These properties allow longitudinal imaging of the same individual over time, either at short or long intervals.
Importantly, knowledge of both individual and of group averages also can be obtained, provided residual Mn(II) is
accounted for17-20. Together with computational processing and statistical analysis, longitudinal imaging of neural
activity will illuminate the influences of drugs, experience, genetics or disease progression on the brain. The beauty of
MRI is that it is non-invasive and non-destructive which allow physiological observations in intact living organisms
over time.
Application of Mn(II) as a contrast agent for MRI has been steadily increasing (Fig. 1), owing to its unique
physiological attributes of selectively entering active neurons through voltage-gated calcium channels and of
delineating neuronal projections through its transport by endogenous axonal transport machinery. A PubMed search
with query terms ‘manganese’ and ‘magnetic resonance imaging’, first performed in 200421, now reveals a rapid
Uselman et al. Longitudinal MEMRI
increase to 2010 to reach a current plateau of ~100 per year (Fig. 1A) with a cumulative rise of over 2000 publications
in 2020 (Fig. 1B). Some MEMRI-related publications were likely missed by this search, and some may have been
included that were about other manganese MRI uses. A deeper understanding of the molecular mechanisms of Mn(II)

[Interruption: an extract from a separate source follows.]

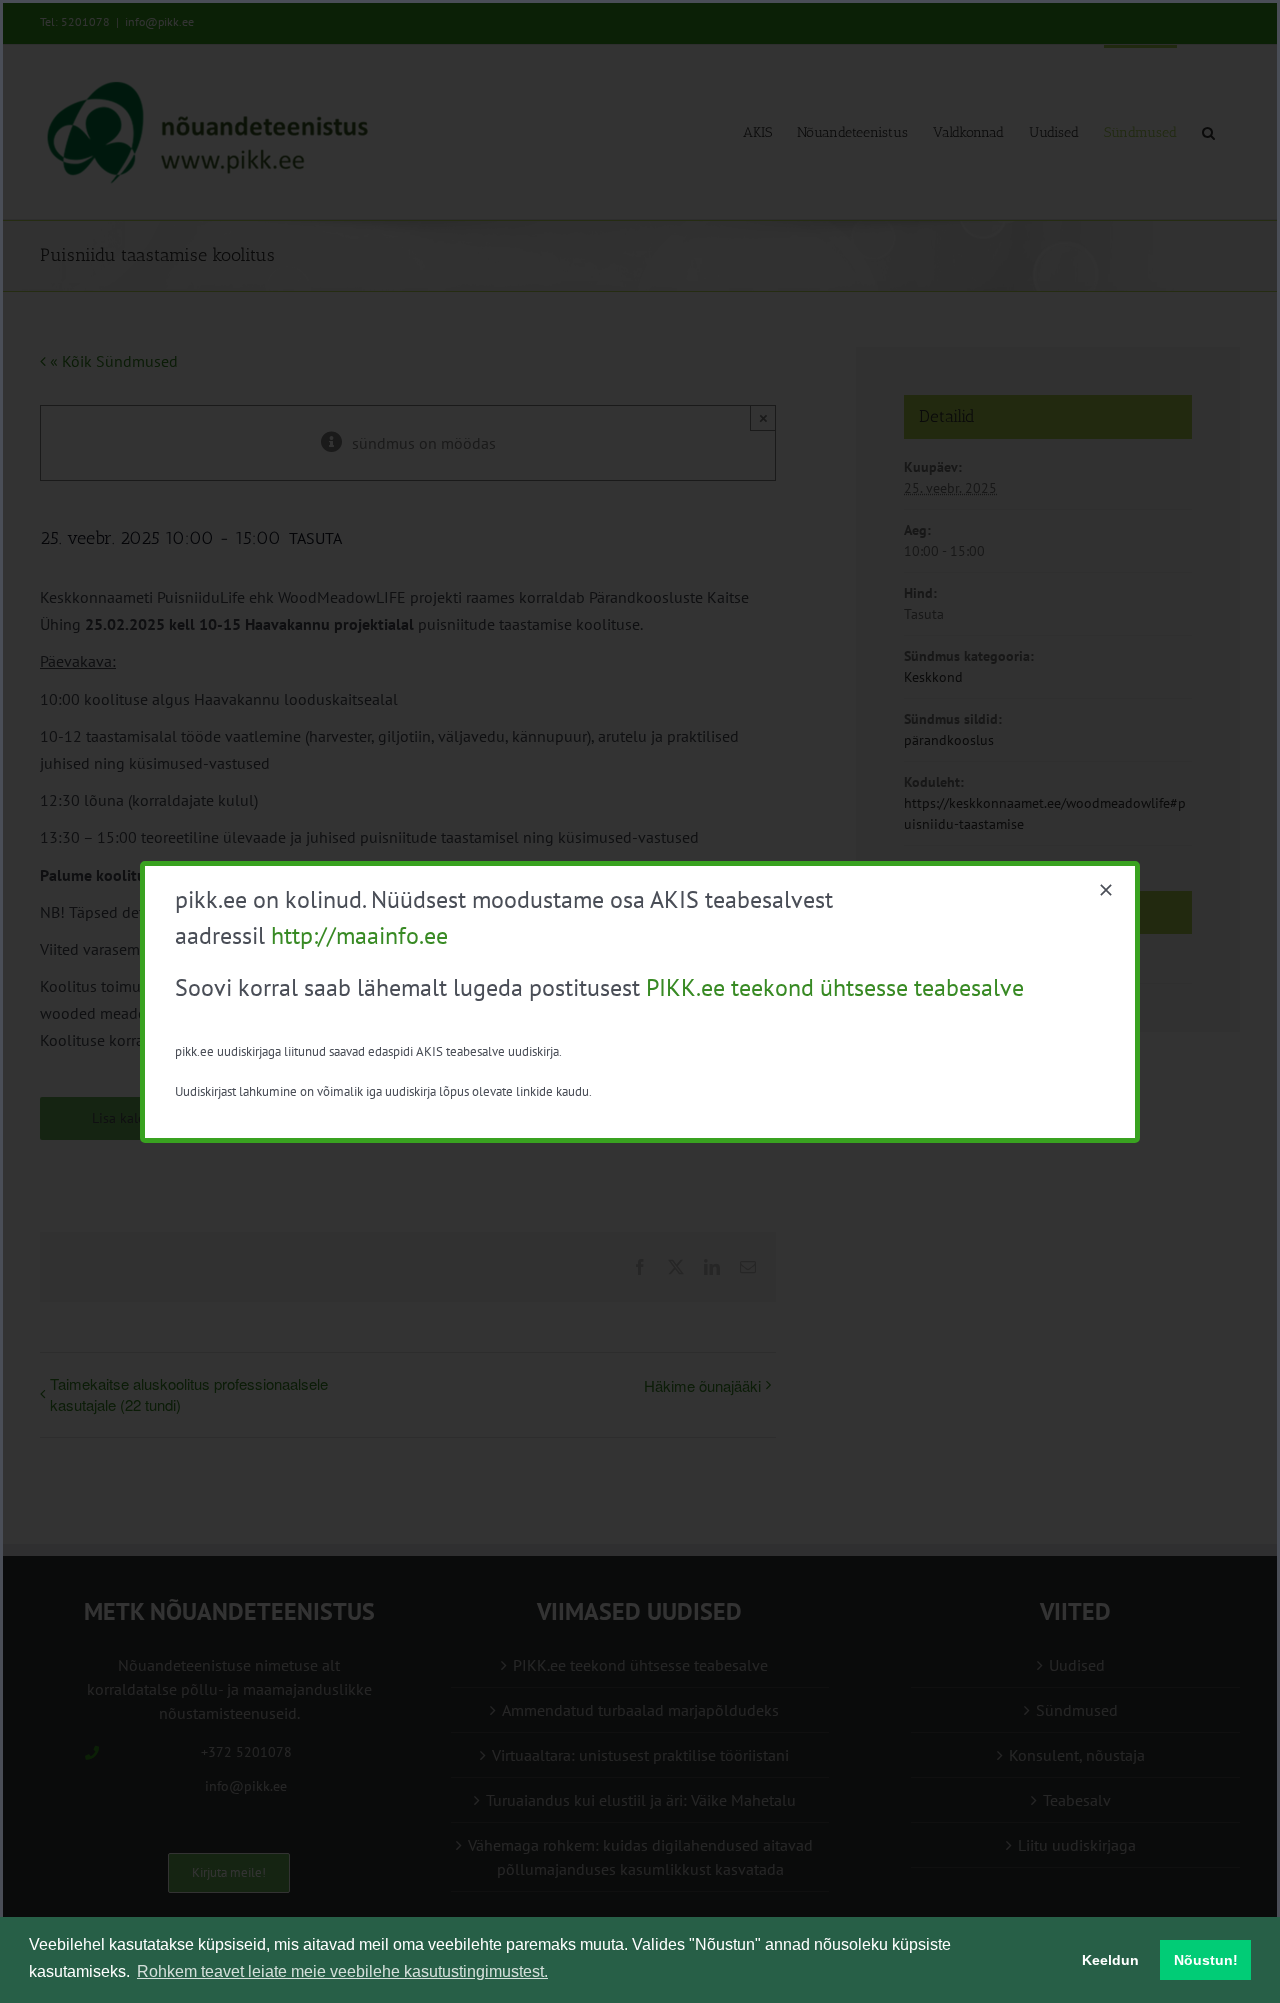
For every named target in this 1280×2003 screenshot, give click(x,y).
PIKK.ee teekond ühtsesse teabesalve (835, 987)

transport may have contributed to this rise in publication numbers22-25. A search in Web of Science, using the same key
words as for PubMed, revealed a similar trend. Many publications fall in radiology and neuroscience fields. Chemistry
and materials science make up the majority of those remaining, with several articles published in journals of American
Chemical Society26-36. With literature in the field growing rapidly, a need to assimilate this information became
apparent, which is a primary goal of this review. Among reviews published over the past 10 years37-50, many focus on
nanoparticles and few incorporate detailed discussions of both chemical and biological roles of Mn(II) in neuroscience.
Newer MEMRI studies have largely shifted away from technology development to report on applications in basic
biomedical and clinical research, where the technology has tremendous value. This newer focus is presented here.
We here explore applications of manganese to examine structures and physiology in the living brain, including
intracellular axonal transport, neural projections, and brain-wide neural activity, reviewing pertinent historical
developments and focusing on recent breakthroughs. The power of MEMRI to investigate how experience and disease
affect brain physiology is emerging as a beautiful way to penetrate the complexities of whole brain dynamics.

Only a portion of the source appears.